Отец Иосиф ничего не ответил и прошел в комнатку с прозрачной пластмассовой перегородкой. Комнатка была два на два метра, с белым потолком и серым цементным полом. Кроме двух стульев, в комнате больше ничего не было.

-- Сколько лет вам, сын мой?

-- В июне бу... Ровесник века я.

-- Что ж, вы немало прожили и сумеете по-христиански встретить свой последний час. Я слушаю вас, сын мой. Поверьте Господу то, что у вас на сердце. Господь милостив.

-- Он что, вышак мне отменит?

-- Сын мой, я понимаю ваше... ваш страх и отчаяние... Но не стоит богохульствовать в этот миг, данный человеку для покаяния и очищения. Все мы рано или поздно предстанем пред Господом нашим. Покаяние облегчает сердца и очищает души перед Господом. Покайтесь, я слушаю вас.

-- Святой отец, -- вздохнул Суббота, -- я верую в Господа нашего и готов повторять за вами слова молитвы, но каяться не буду. Десять минут -слишком мало, чтобы я мог перечислить все мои грехи со времени предыдущей исповеди, которая случилась, наверное, еще до рождения вашей матушки. Кроме того, я не уверен, что никто из псов не подслушает мои слова. Господь же не останется в неведении относительно моих грехов. И за них я отвечу перед Господом, как всегда отвечал за свои поступки.

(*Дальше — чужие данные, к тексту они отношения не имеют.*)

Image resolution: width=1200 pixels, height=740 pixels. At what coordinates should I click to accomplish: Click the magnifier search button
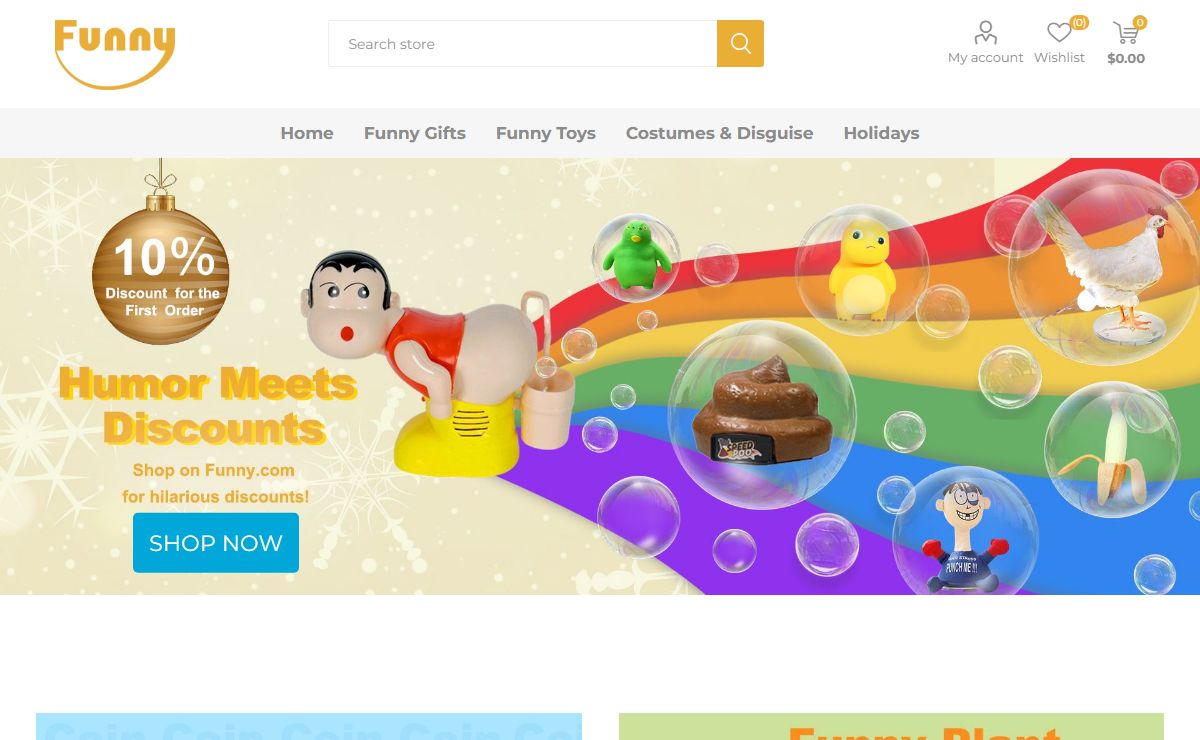[x=740, y=44]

-- Вами движут греховные помыслы, и гордыня -- дитя сатаны -вкладывает сии слова в уста ваши. Вы на пороге вечности, так опомнитесь же, сын мой, умоляю вас, я сумею продлить время нашей исповеди в разумных пределах, не отказывайтесь от покаяния. Неизреченно милосердие Божие, не отталкивайте же его! Снимите груз с вашего сердца и с вашей души, сын мой во Христе.

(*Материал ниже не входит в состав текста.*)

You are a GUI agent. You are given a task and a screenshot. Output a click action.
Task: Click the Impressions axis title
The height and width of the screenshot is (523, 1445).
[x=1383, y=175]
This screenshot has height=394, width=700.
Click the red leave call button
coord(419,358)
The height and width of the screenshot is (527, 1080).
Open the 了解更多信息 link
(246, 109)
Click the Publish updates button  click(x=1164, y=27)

-- Я и не отталкиваю. Просто я думаю, что недостоин его милости, по крайней мере не могу просить о ней вслух. Да и... нечем мне каяться.

-- Не в чем? -- У священника округлились глаза и юный лоб собрался морщинами.

-- Нечем. Да. Благодарю вас, святой отец, что вы поддержали меня в последнюю минуту, но мне пора... Дайте мне ваше благословение, или что там полагается...

Последние слова у Субботы вышли грубоватыми, он сам почувствовал это, но от волнения не смог найти нужных вовремя, а исправлять -- поздно было уже. Священник замер, словно не слыша, и трясущимися губами творил молитву, слезы стояли в его глазах -- он был еще слишком молод, чтобы встречать чужую насильственную смерть с философским смирением.

-- Порядок? -- добродушно осведомился у Субботы толстячок. -- Рад за вас, вовремя и без соплей. Вас ждет рюмка водки -- на посошок, так сказать, -- ну и сигаретка.